*** Dataset excerpts
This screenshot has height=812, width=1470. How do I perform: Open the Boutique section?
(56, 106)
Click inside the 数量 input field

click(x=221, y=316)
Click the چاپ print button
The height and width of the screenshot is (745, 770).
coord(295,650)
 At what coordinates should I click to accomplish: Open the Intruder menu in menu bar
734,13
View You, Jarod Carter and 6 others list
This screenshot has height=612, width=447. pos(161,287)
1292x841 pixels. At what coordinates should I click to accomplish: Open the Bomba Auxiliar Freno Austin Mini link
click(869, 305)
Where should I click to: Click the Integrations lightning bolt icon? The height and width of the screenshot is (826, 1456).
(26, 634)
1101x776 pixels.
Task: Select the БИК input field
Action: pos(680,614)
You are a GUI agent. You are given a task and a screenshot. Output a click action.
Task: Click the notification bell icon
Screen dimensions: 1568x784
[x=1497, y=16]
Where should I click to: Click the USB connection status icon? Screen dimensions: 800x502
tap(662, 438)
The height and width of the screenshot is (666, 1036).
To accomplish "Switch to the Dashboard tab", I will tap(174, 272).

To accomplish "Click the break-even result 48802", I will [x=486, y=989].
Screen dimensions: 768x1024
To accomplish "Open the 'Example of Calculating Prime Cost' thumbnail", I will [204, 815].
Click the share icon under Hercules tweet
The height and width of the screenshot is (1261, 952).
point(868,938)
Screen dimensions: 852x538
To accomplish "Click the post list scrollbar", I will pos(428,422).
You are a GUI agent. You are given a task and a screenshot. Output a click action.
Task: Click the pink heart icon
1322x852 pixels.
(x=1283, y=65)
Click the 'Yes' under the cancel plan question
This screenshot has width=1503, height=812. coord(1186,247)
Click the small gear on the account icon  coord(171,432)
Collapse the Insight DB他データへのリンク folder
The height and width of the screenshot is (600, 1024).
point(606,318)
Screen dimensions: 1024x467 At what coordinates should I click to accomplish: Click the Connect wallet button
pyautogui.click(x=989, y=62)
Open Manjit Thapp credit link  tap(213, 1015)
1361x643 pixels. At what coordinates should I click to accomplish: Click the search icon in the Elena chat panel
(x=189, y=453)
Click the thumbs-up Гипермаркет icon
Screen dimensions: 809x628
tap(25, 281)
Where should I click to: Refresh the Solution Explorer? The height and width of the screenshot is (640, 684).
******
## Written request
Copy all of the records above line for line, without changing a single character.

## Task output
This screenshot has height=812, width=1470. How do I perform: Open the Boutique section?
(56, 106)
Click inside the 数量 input field

click(x=221, y=316)
Click the چاپ print button
The height and width of the screenshot is (745, 770).
coord(295,650)
 At what coordinates should I click to accomplish: Open the Intruder menu in menu bar
734,13
View You, Jarod Carter and 6 others list
This screenshot has height=612, width=447. pos(161,287)
1292x841 pixels. At what coordinates should I click to accomplish: Open the Bomba Auxiliar Freno Austin Mini link
click(869, 305)
Where should I click to: Click the Integrations lightning bolt icon? The height and width of the screenshot is (826, 1456).
(26, 634)
1101x776 pixels.
Task: Select the БИК input field
Action: pos(680,614)
You are a GUI agent. You are given a task and a screenshot. Output a click action.
Task: Click the notification bell icon
Screen dimensions: 1568x784
[x=1497, y=16]
Where should I click to: Click the USB connection status icon? Screen dimensions: 800x502
tap(662, 438)
The height and width of the screenshot is (666, 1036).
To accomplish "Switch to the Dashboard tab", I will tap(174, 272).

To accomplish "Click the break-even result 48802", I will [x=486, y=989].
Screen dimensions: 768x1024
To accomplish "Open the 'Example of Calculating Prime Cost' thumbnail", I will [204, 815].
Click the share icon under Hercules tweet
The height and width of the screenshot is (1261, 952).
point(868,938)
Screen dimensions: 852x538
To accomplish "Click the post list scrollbar", I will pos(428,422).
You are a GUI agent. You are given a task and a screenshot. Output a click action.
Task: Click the pink heart icon
1322x852 pixels.
(x=1283, y=65)
Click the 'Yes' under the cancel plan question
This screenshot has width=1503, height=812. coord(1186,247)
Click the small gear on the account icon  coord(171,432)
Collapse the Insight DB他データへのリンク folder
The height and width of the screenshot is (600, 1024).
point(606,318)
Screen dimensions: 1024x467 At what coordinates should I click to accomplish: Click the Connect wallet button
pyautogui.click(x=989, y=62)
Open Manjit Thapp credit link  tap(213, 1015)
1361x643 pixels. At what coordinates should I click to accomplish: Click the search icon in the Elena chat panel
(x=189, y=453)
Click the thumbs-up Гипермаркет icon
Screen dimensions: 809x628
tap(25, 281)
Where should I click to: Refresh the Solution Explorer? The height and width of the screenshot is (640, 684).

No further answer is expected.